[SUPPLIED DATA]:
================

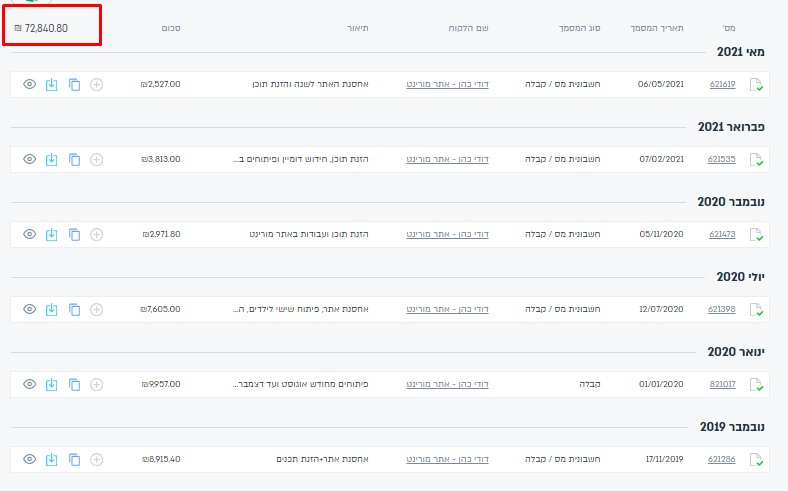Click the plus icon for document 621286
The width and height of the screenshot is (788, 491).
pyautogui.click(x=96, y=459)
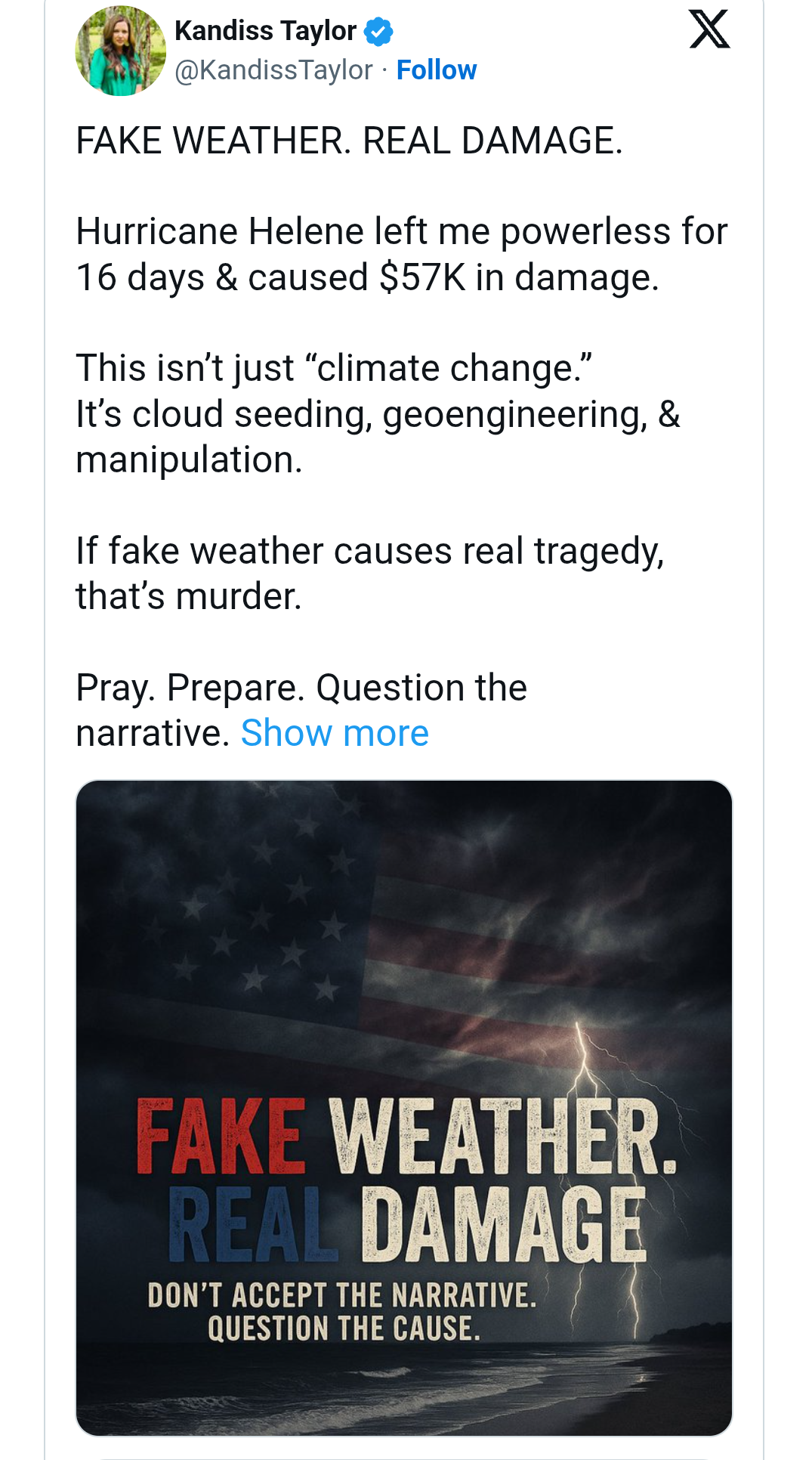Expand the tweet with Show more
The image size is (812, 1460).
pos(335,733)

================

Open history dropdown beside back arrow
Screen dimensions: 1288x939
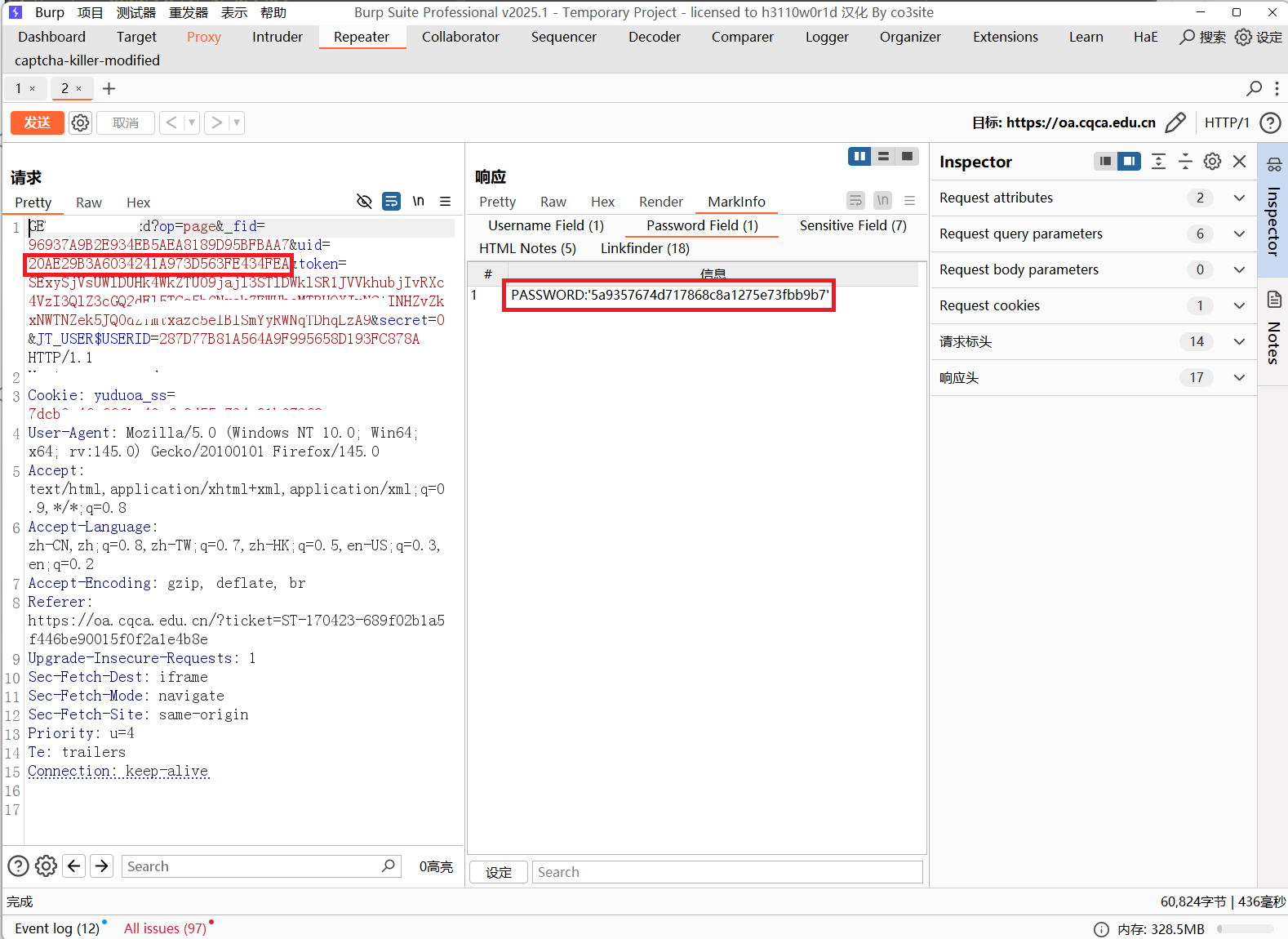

================

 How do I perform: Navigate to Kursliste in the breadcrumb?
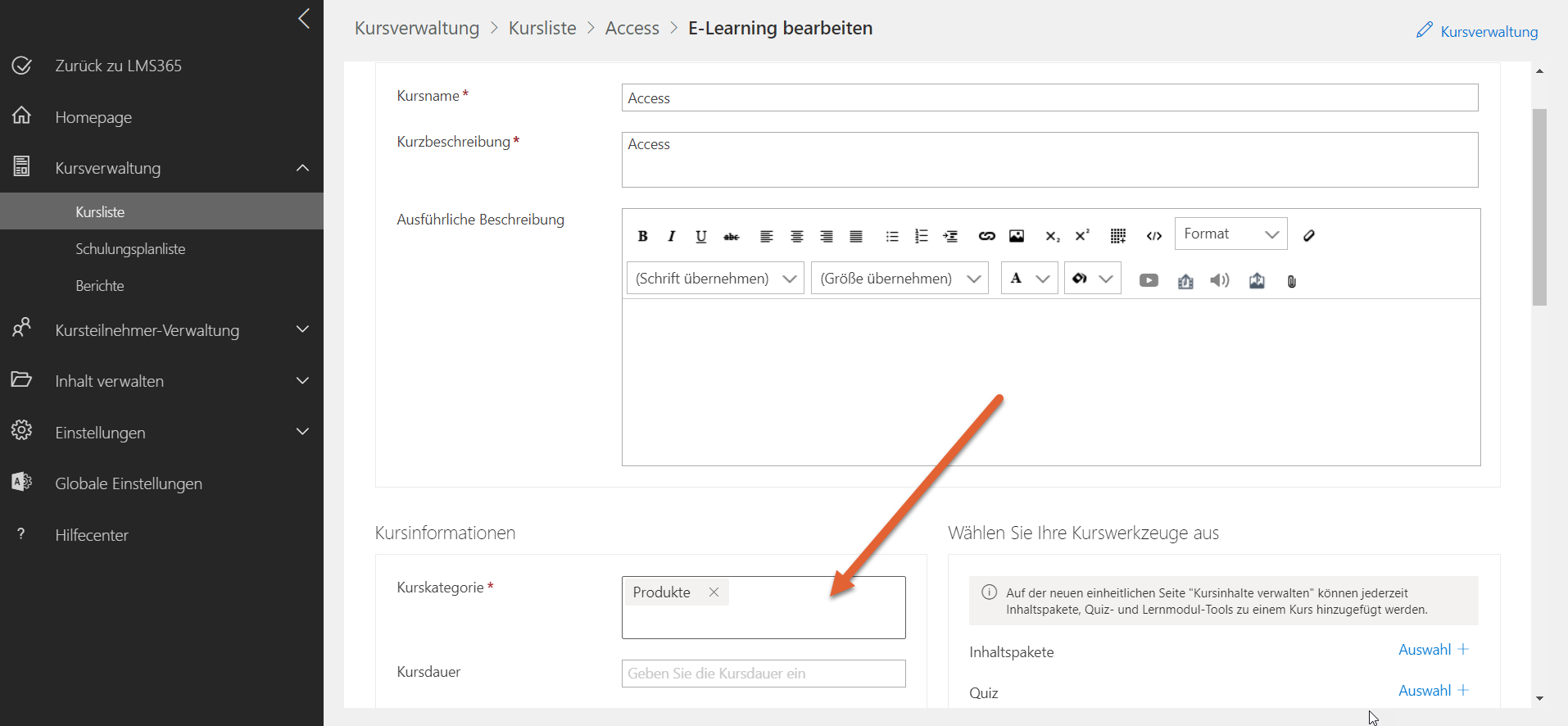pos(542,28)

================

[PROBLEM]: Write out exactly the lines above from the line with "Open history dropdown beside back arrow" through the line with "Screen dimensions: 1288x939", both of them included, and leave out all other lines.

[ANSWER TO THIS PROBLEM]:
Open history dropdown beside back arrow
Screen dimensions: 1288x939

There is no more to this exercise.